With respect to AI affecting democracy this way: Wow…what a naïve and off-the-mark idea this is!!! First, even if such a system was allowed (which it would never be!), any social psychologist will tell you (and show you the data) that what people SAY they want and support is rarely even close to what they actually choose. So your supposed “interview” about what people want is flawed to begin with. An example in “real life” is the hopelessly inaccurate Nielson ratings from years back, when people (supposedly!) recorded what they were watching…which turned out to NOT be what they were watching! They “wanted” to be watching PBS, but they were watching sitcom junk.

But much more to the point, the notion is pathetically naïve that democracy even exists in our societies. It should be obvious to anyone that money and power controls the elections and the passage of laws. The “will of the people” rarely is allowed to prevail, and then only when there is overwhelming, and emotional, support for a single law.

Clive Robinson January 1, 2024 5:55 PM

@ Winter,

Re : Equal to what being.

“No, the Colonel treats everyone like an equal, the Professor treats everyone like a lower being, an object.”

The Colonel does not treat people as equal to himself, nor does the Prof.

As I’ve already said,

“That falls on a scale with the colonel thinking of people in a courtly manner and the Prof not thinking of people as anything but animate objects.”

The Colonel simply puts other people at the top of a scale and as you say the Prof puts them at the bottom.

So they are both behaving in the same way, it’s just where the stick the pin in the scale…

We know very little about the Colonel from either the play or the musical.

But we do know that he’s set up not as an independent character but as a partial reflection of the Prof as both a plot and narative foil. In effect the pair are the “left and right shoulder ‘twin’ deamons” of an individuals personality.

If you look at the Colonel, whilst superficially different to the Prof in that he appears more genteel, he actuall has all the same failings as the Prof with regards Eliza and actually sees her as just “a horse in a race” on which he and the Prof “have had a small wager”. The Colonel behaves as the “owner” and the Prof as the “trainer”.

So in analysis the Prof comes off as the more honest of the “twins” he and the Colonel are in almost every way.

Watch the film through and you will see what I am saying is what Geroege Bernard Shaw was promoting as part of his “social commentary”.

If you want to see the characters written to be concerned and care for Eliza, her feelings, and well being first look the the Profs housekeeper then to his mother.
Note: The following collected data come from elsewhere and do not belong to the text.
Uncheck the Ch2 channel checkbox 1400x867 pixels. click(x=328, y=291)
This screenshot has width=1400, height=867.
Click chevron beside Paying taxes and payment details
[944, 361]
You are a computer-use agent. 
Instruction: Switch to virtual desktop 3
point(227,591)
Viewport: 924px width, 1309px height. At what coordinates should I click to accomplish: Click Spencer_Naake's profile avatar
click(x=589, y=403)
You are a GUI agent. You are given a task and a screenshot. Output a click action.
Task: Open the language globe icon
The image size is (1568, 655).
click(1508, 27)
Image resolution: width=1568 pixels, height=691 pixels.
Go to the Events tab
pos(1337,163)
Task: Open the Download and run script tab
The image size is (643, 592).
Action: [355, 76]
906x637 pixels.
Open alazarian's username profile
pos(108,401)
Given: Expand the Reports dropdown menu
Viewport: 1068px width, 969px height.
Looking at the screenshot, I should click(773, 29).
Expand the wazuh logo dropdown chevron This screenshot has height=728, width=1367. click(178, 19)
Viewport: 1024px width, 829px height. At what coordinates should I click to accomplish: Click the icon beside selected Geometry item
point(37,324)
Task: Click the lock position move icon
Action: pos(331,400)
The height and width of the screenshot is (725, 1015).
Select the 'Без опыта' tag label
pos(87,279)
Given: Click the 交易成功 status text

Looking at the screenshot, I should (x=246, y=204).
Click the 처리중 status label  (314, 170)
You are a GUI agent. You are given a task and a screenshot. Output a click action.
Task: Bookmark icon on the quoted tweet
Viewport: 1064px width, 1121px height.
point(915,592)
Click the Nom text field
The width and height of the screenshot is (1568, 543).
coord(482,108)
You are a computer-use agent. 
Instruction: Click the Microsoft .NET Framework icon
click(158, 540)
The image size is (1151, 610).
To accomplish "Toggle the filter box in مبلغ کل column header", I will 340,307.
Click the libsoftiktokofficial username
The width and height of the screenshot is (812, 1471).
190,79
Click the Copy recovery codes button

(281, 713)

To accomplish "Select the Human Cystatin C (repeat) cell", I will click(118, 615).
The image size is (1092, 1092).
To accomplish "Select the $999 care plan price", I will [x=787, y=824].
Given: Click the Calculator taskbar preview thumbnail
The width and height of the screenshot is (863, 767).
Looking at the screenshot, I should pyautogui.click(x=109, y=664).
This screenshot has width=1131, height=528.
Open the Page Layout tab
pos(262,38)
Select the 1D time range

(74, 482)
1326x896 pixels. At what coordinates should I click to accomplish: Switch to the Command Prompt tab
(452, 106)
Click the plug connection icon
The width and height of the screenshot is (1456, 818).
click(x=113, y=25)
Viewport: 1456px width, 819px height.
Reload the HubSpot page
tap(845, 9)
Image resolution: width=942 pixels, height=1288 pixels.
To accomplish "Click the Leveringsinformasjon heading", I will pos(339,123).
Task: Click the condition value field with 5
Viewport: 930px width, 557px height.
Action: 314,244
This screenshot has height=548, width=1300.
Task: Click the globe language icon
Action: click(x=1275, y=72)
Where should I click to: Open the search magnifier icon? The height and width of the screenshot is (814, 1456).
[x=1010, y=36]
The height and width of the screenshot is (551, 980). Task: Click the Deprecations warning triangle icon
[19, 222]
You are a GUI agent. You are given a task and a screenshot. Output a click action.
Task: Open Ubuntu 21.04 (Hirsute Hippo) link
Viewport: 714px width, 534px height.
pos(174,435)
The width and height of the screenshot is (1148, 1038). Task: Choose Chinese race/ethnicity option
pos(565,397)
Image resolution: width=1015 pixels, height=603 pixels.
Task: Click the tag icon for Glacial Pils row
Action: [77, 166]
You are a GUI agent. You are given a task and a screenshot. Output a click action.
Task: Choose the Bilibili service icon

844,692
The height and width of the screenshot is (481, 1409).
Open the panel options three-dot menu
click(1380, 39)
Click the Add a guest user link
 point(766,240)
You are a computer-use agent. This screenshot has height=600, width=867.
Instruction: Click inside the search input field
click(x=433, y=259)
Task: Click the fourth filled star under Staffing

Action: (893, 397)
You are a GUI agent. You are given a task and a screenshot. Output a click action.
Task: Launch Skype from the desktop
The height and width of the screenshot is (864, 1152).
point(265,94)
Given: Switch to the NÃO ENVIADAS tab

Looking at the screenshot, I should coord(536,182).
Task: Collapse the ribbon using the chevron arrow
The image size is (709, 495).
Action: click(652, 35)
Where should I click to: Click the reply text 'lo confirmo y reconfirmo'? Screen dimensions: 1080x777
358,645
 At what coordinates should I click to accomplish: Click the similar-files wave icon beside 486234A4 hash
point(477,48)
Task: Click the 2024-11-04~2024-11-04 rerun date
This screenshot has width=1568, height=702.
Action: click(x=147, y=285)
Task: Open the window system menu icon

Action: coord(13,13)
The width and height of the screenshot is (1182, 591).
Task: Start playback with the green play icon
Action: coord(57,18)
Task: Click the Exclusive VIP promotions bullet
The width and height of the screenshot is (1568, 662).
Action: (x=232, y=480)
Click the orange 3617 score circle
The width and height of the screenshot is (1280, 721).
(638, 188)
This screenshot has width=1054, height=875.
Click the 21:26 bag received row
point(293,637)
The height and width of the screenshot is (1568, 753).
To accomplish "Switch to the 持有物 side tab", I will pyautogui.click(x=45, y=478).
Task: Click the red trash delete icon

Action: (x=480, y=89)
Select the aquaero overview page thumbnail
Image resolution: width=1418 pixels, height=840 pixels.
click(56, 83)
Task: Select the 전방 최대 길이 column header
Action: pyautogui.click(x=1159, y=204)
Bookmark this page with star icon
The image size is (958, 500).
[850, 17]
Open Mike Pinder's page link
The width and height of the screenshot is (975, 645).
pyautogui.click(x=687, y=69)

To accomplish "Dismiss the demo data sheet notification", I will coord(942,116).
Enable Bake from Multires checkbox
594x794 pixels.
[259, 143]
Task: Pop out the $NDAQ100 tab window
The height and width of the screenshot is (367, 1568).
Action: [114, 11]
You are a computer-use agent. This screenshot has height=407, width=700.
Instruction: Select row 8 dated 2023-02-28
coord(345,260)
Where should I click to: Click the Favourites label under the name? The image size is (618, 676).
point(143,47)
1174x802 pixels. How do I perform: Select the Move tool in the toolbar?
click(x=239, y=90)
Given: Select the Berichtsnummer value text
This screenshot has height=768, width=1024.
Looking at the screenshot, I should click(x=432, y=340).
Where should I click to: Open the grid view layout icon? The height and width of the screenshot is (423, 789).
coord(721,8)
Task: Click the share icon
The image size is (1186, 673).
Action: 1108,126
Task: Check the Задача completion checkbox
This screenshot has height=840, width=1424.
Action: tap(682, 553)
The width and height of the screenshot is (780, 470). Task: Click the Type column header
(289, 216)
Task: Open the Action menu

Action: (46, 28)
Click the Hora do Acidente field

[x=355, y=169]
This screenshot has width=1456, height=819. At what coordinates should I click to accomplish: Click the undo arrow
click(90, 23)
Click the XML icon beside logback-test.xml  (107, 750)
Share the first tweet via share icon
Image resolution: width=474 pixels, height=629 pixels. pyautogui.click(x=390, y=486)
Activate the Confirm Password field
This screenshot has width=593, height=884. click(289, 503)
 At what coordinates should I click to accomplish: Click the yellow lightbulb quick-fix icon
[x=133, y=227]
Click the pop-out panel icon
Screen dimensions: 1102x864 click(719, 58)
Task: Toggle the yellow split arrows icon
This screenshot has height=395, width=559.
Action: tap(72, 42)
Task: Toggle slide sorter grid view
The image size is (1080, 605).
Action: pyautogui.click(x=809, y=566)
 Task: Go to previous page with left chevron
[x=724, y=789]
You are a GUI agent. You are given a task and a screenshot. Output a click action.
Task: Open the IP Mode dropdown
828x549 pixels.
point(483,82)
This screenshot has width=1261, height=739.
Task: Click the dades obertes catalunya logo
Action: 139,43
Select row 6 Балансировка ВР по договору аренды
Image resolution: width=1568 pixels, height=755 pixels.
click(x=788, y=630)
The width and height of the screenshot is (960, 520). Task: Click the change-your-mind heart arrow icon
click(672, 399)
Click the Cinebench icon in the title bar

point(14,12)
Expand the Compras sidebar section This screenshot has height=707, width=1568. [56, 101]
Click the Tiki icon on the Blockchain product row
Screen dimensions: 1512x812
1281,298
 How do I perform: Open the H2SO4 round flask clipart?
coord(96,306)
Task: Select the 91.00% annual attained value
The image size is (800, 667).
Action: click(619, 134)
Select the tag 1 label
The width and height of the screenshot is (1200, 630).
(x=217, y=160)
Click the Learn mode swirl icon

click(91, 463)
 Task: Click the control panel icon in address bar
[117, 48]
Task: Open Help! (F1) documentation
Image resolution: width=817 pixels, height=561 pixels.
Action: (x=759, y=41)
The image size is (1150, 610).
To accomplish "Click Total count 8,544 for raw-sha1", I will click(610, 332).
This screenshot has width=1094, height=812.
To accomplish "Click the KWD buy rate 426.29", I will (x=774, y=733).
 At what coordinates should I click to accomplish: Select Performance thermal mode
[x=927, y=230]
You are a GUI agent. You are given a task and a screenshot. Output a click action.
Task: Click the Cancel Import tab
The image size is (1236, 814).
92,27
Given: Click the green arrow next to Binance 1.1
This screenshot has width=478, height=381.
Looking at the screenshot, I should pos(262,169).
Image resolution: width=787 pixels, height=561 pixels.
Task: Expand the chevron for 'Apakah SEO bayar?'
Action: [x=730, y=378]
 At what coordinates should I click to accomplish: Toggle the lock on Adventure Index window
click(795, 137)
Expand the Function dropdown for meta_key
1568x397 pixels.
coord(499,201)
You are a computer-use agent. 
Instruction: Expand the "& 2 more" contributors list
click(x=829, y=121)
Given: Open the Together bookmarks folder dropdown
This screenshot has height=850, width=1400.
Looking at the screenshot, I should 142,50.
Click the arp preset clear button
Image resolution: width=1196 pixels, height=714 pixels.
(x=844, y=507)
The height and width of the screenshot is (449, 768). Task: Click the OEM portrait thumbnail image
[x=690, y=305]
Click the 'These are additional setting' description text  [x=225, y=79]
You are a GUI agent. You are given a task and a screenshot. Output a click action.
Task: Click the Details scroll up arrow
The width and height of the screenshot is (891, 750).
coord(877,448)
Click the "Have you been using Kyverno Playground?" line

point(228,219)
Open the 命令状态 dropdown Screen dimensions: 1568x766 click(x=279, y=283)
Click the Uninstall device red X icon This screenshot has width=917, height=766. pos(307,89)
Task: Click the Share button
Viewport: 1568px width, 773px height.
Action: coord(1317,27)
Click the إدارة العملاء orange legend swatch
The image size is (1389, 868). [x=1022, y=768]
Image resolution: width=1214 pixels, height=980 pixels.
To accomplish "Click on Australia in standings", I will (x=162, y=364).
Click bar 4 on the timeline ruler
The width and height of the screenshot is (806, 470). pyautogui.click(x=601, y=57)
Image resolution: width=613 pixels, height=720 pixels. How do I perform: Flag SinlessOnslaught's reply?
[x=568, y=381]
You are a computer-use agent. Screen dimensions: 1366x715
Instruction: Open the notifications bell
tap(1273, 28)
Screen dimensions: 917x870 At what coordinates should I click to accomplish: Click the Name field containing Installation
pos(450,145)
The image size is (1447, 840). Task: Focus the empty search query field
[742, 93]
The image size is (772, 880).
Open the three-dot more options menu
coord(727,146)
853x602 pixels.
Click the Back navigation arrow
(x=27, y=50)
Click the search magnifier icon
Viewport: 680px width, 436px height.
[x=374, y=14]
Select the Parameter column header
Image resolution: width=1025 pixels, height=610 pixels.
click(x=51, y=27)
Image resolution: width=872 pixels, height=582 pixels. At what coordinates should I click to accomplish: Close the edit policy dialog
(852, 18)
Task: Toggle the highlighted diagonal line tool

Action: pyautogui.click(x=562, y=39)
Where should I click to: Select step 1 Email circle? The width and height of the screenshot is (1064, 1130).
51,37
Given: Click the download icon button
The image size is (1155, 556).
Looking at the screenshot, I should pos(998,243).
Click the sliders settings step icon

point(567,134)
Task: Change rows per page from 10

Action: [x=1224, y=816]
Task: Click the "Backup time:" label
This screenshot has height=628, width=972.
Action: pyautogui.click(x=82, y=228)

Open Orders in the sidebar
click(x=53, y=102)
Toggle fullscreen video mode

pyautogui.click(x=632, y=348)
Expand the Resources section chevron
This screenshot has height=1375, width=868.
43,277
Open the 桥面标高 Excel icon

With ultimately the Profs mother treating Eliza as her social and moral equal.

Winter January 1, 2024 6:10 PM

@Clive

The Colonel behaves as the “owner” and the Prof as the “trainer”.

More like mother and father, respectively, Victorian style. The setup of the play (not the movie) is more like a family with understanding mother and callous father.

Professor Higgins was modeled after an existing phonetician, Daniel Jones. I do not know how he was in private life.

cheetour January 2, 2024 5:10 AM

I disagree very heavily with the idea of implementing AI into the process of voting or lawmaking. There is no such thing as an apolitical, unbiased computer program; they are created and maintained by people, and usually, those people come from IT and finance, with no background in social policy, political science, or philosophy.

Mario Stipcevic January 17, 2024 2:40 PM

Well,

With this kind of reasoning we won’t be needing to wait until AI esslaves us – if it even could. Because we are going to enslave us by it! If I understancd correclty, the democracy will work better if we let AI to chose politicians for us! What an idea!!

piglet January 18, 2024 8:56 AM

This is probably the most ill-conceived piece I’ve ever read from Bruce Schneier. Many good criticisms in the comments. I hope Bruce will take this input seriously.

I’ll add just this: this looks like a typical example of a “solution” in search of a problem. The problem as Schneier paints it is an alleged lack of choices. Only dozens instead of thousands of choices at the restaurant! What a tragedy! This is bullshit. More consumer choice is perhaps the last thing our society needs.